My semester just started and I'm already struggling.

The diagram is a square with a dot on each corner representing a charged particle. 1 at top left, 2 at top right, 3 at bottom left, and 4 at bottom right. The distance on one side of the square is a
The problem reads In fig. 21-22, four particles form a square. The charges are q1 = q4 = Q and q2 = q3 = q.

(a) What is Q/q if the net electrostatic force on particles 1 and 4 is zero?

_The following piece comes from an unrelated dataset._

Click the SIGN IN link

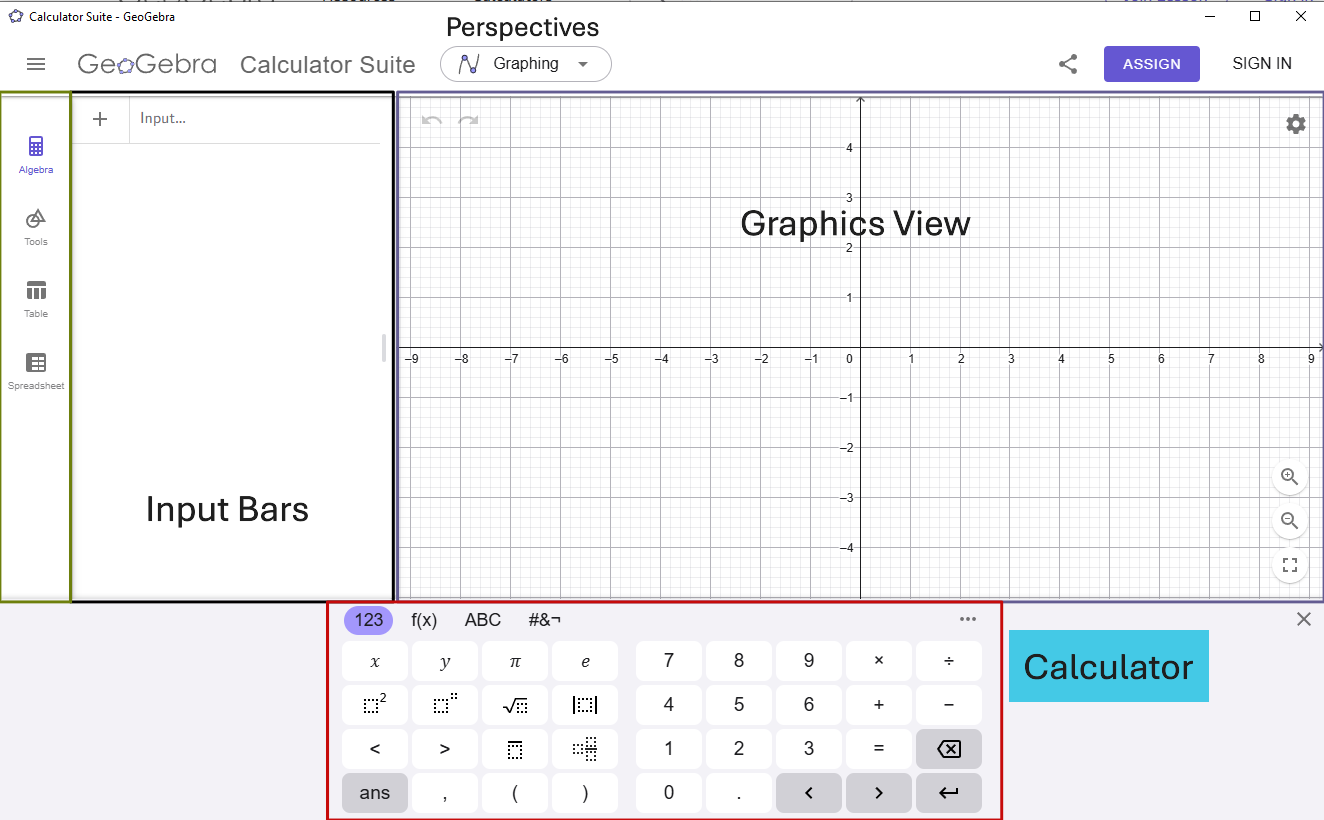[1261, 63]
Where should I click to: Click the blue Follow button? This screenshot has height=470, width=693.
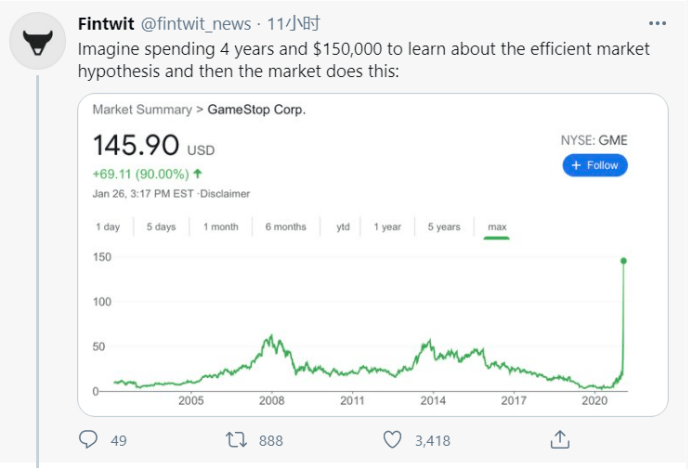click(595, 165)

(b) Is there any value of q that makes the net electrostatic force on each of the four particles zero? Explain

For (a)
I think I have to apply Coulomb's law and calculate all the forces from each individual particle. Assuming that 1/4 are both negative and 2/3 are positive, I calculated the force upward (by adding the force caused between 1/4 and 1/3) on particle 1. Then I set them equal to 0. I solved for Q in relation with q and got Q = -2q/a . So I calculated Q/q and got -2/a.

For (b)
I want to say that q=Q but one of opposite sign because I remember my professor saying that if one charge is in equilibrium, then the rest are at well. (correct me if I'm using the terms or concept incorrectly). Or is this only when they are semetric because I remember him talking about it when there was a square with an electron on each corner, with a proton in the middle. Do I have the right idea or am I completly lost? Do I have to apply Coulomb's equation in some way?

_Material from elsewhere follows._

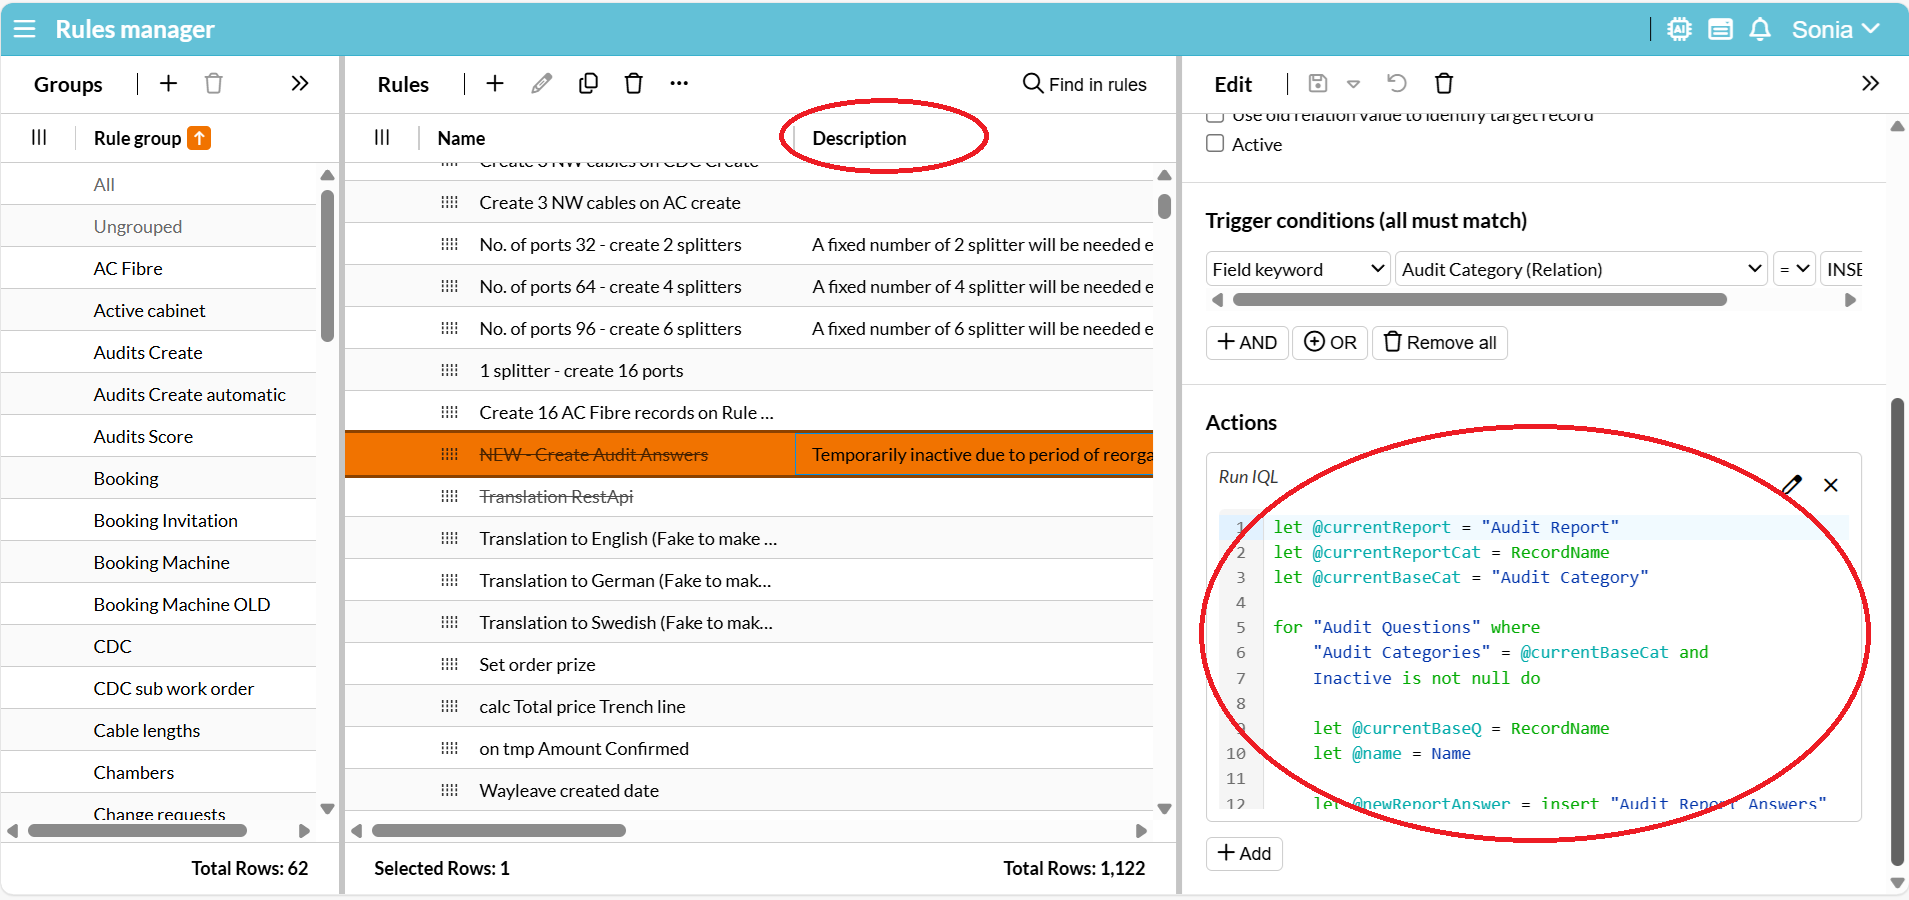Edit the Run IQL action with pencil

(1792, 485)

Thanks you for taking your time, I really appreciate it.

Last edited:

#### lightgrav

Homework Helper
Well, since Q and q are both quantities of charge, in [Coulomb],
is it possible that "a" has no units? Is "a" a distance, in [meter] ?

The horizontal component of Force on 1 must be zero ... so that :
kQq/a^2 = {kqq/(1.414 a)^2}sin 45 => Q/a^2 = .707q/(2a^2) ...

#### KyoPhan

A has no units, its just an unknown distance

I'm sorry I'm kinda slow, but where did 1.414a come from?

#### Saketh

KyoPhan said:
A has no units, its just an unknown distance

I'm sorry I'm kinda slow, but where did 1.414a come from?
It's the square root of two. Since we're dealing with a square, the length of the diagonal is $$s\sqrt{2}$$, where $$s$$ is the side length.

#### KyoPhan

lightgrav said:
Well, since Q and q are both quantities of charge, in [Coulomb],
is it possible that "a" has no units? Is "a" a distance, in [meter] ?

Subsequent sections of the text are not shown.